AB 2219 adds Section 1947.3 to the Civil Code to create new requirements for the form of tender of rent payments, landlord’s rights when tenants bounce checks, and the ability of tenants to pay via third parties. This last change is a rent-control red flag, but Section 1947.3 includes requirements to protect landlords from creating new rent controlled tenancies at the historic rental rate of another tenant.
First, a landlord must accept rent in at least one form that is neither cash nor EFT. Second, if the tenant bounces a check, a landlord can require payment in cash for up to three months (provided that they change the terms of tenancy formally, if this is not already in the lease).

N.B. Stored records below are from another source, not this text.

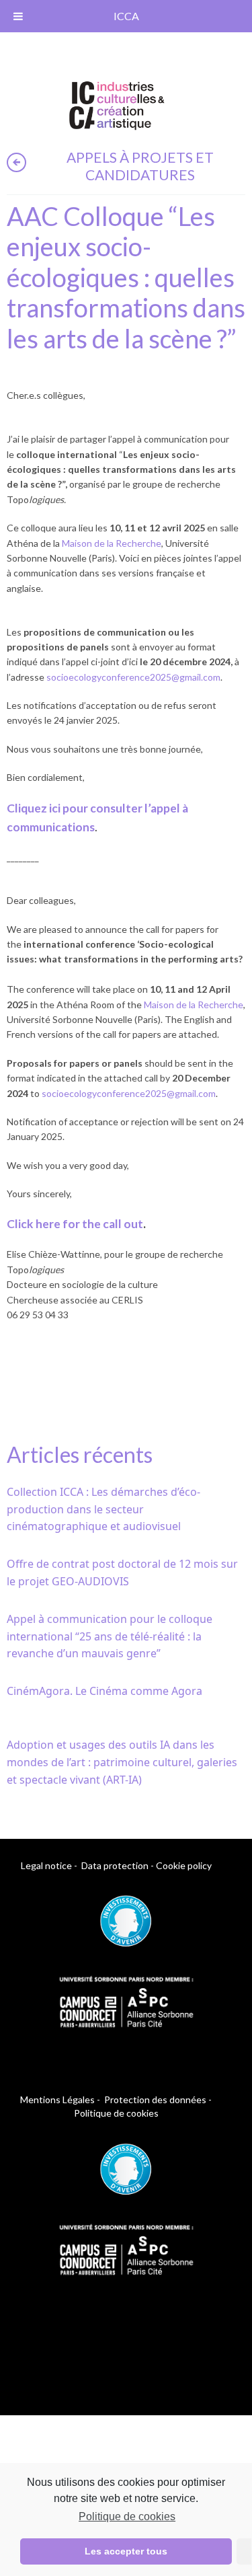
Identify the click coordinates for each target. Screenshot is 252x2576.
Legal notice (46, 1865)
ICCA (126, 15)
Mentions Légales (57, 2099)
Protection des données (155, 2099)
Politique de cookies (127, 2516)
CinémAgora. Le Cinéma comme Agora (104, 1690)
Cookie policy (184, 1865)
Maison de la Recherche (111, 543)
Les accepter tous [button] (126, 2551)
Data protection (115, 1865)
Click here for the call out (75, 1224)
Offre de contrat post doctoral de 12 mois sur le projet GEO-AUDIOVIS (122, 1572)
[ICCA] (117, 103)
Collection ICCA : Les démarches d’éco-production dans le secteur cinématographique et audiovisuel (103, 1508)
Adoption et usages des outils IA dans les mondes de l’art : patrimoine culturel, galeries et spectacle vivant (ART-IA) (122, 1761)
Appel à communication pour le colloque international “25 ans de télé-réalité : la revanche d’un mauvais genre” (109, 1636)
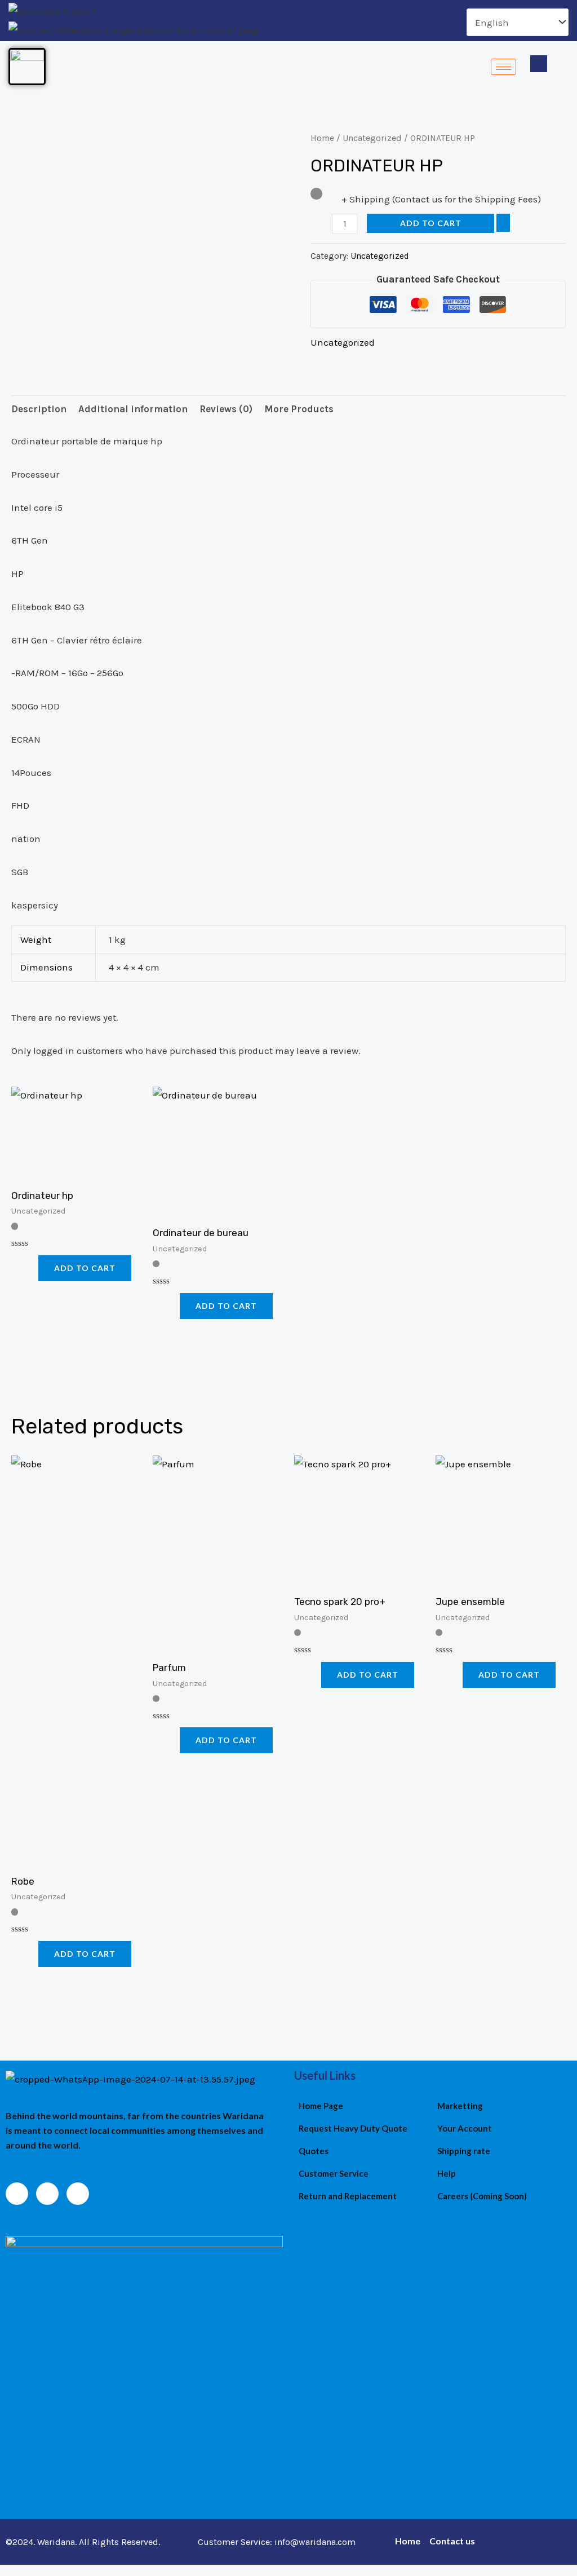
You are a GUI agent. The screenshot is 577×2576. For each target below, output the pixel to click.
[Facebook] (17, 2193)
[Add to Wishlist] (503, 223)
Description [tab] (38, 408)
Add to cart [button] (85, 1268)
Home (322, 138)
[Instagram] (77, 2193)
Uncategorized (372, 138)
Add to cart (430, 223)
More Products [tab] (299, 408)
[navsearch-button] (538, 63)
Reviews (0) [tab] (225, 408)
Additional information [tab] (133, 408)
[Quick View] (32, 1267)
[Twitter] (47, 2193)
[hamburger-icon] (503, 67)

Ostensibly to allow greater flexibility for tenants (but with little legislative history to suggest this is a significant concern), a landlord must now accept rent from a third party, at the tenant’s election. The mechanics of this call to mind the classic waiver trap of a subsequent occupant trying to pay rent to her master tenant’s landlord to directly establish a rent controlled tenancy. However, the landlord is only required to accept payment from a third party who is not a “tenant”. The landlord may (and really should) have the third party sign an acknowledgement that includes the following:
I, [insert name of third party], state as follows:
I am not currently a tenant of the premises located at [insert address of premises].
I acknowledge that acceptance of the rent payment I am offering for the premises does not create a new tenancy.
(signature of third party) _____
These new rules do not require a landlord to accept rent after a “three-day notice to pay or quit” has expired. They also do not require a landlord to enter a public housing contact with a Section 8 tenant. However, San Francisco landlords should be cautioned that explicitly refusing to enter such an agreement may now be actionable.